● Exercise prompt
Your task is to repeat the entries word for word while leaving out the pictures.

● Data to use
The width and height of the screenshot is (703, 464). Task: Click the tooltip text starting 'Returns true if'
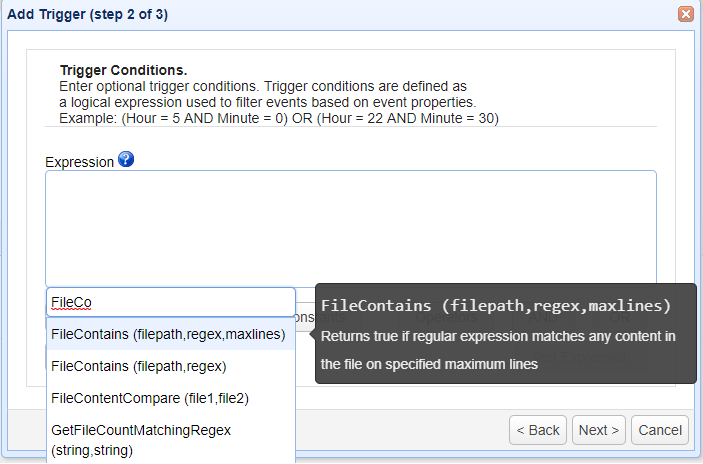tap(498, 336)
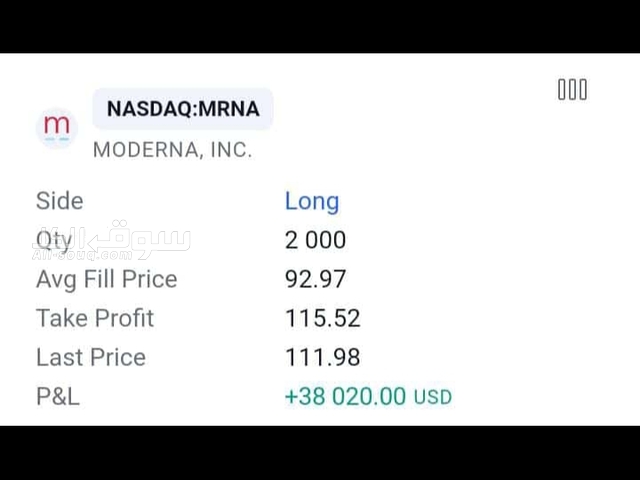Viewport: 640px width, 480px height.
Task: Click the Qty label
Action: (x=53, y=240)
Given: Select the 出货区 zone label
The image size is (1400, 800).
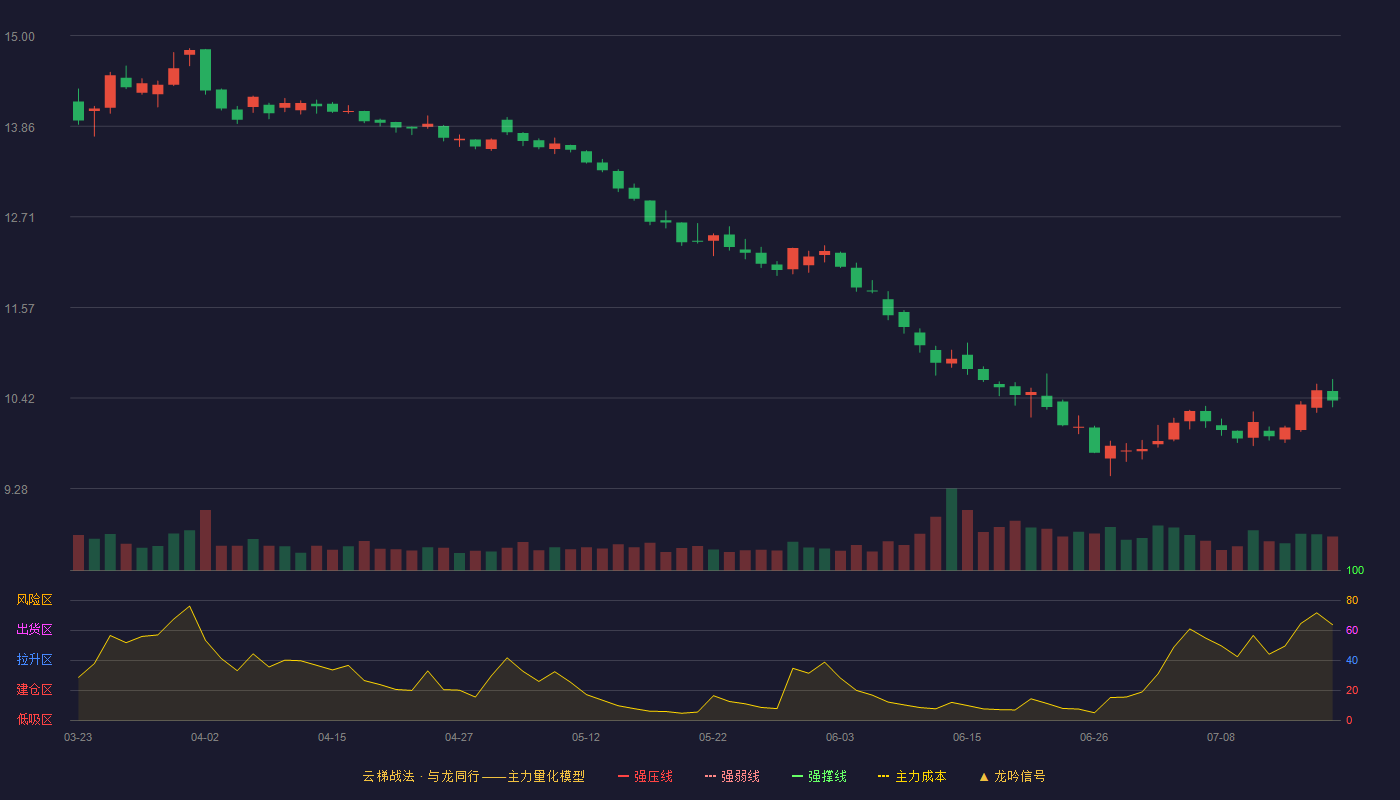Looking at the screenshot, I should click(34, 630).
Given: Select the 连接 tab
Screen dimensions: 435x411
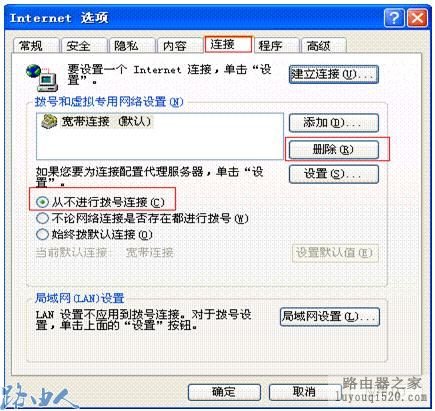Looking at the screenshot, I should point(228,44).
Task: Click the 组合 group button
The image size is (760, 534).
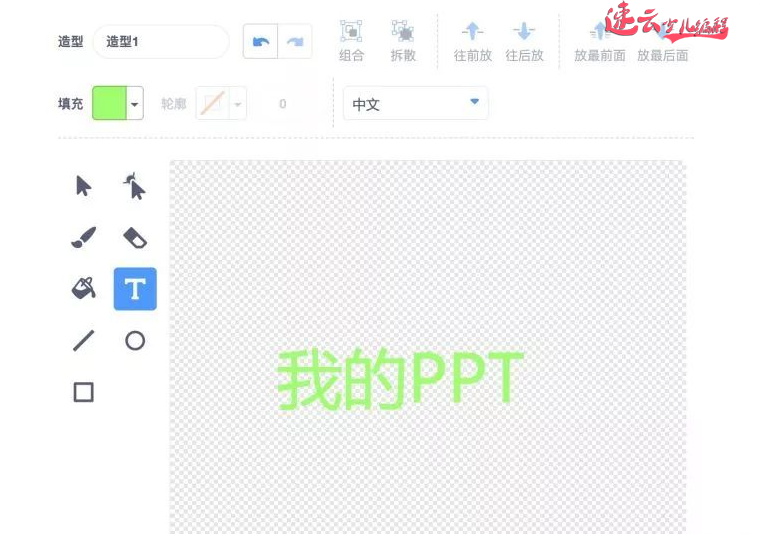Action: (351, 41)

● Task solution
The width and height of the screenshot is (703, 464). Task: Click the tooltip text starting 'Returns true if'
tap(498, 336)
Viewport: 640px width, 480px height.
Task: Click the Qty label
Action: (x=53, y=240)
Given: Select the 出货区 zone label
The image size is (1400, 800).
Looking at the screenshot, I should click(34, 630).
Given: Select the 连接 tab
Screen dimensions: 435x411
Looking at the screenshot, I should point(228,44).
Task: Click the 组合 group button
The image size is (760, 534).
Action: (351, 41)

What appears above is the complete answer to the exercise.